Page text
···
Switzerland will donate $6 million to support demining work in Cambodia and clear all mines in the country by 2025, its ambassador announced on Wednesday.

During a meeting with Minister of Foreign Affairs and International Cooperation Prak Sokhonn, Swiss Ambassador to Cambodia Helene Budliger Artieda said Switzerland will be making a large financial contribution to support the government’s efforts to rid the country of mines by 2025.

“From 2016 to 2019, Switzerland provided $3,450,000 for demining,” ministry spokesman Koy Kuong told reporters after the meeting.

“Switzerland will continue to help the sector with an additional $6 million to be disbursed from 2020 to 2025, the year that the government aims to have all mines in the country cleared,” Kuong said.

He said that at the meeting, Budliger Artieda said Switzerland places great importance on the development of the health sector in Cambodia, particularly as it relates to children’s wellbeing.

She noted that the Swiss government has supported the Kantha Bopha Children’s Hospital since 1994. From 1994 to 2018, Switzerland donated about $60 million to the hospital.

Budliger Artieda said Switzerland continues to support the hospital to this day.

Sokhonn thanked Switzerland for its contribution to the development of the Kingdom, particularly to its health sector.

He said that, like Switzerland, the Cambodian government has always worked hard to enable the operation of the hospital and allow it to expand its services.

The government, he said, donates $10 million a year to the hospital. It also gives about $5 million a year to the Kantha Bopha Foundation and $1 million to the Cambodian Red Cross.

Cambodian Mine Action Centre (CMAC) director-general Heng Ratana welcomed the news.

“Switzerland previously provided aid to CMAC through the UN Development Programme. But now it doesn’t provide aid under this programme. Perhaps, Switzerland is now donating through a different organisation,” he said.

In a report released in December, CMAC said it found and destroyed more than 36,000 mines and unexploded ordnance on nearly 6,700ha last year.
···
Recorded data

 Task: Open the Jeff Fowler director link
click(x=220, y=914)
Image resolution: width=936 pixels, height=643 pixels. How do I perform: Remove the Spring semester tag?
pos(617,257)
···
About this task
In the article above about Swiss demining aid to Cambodia, repeat everything from "Switzerland will donate" down to "announced on Wednesday.", word for word.

Solution for this task
Switzerland will donate $6 million to support demining work in Cambodia and clear all mines in the country by 2025, its ambassador announced on Wednesday.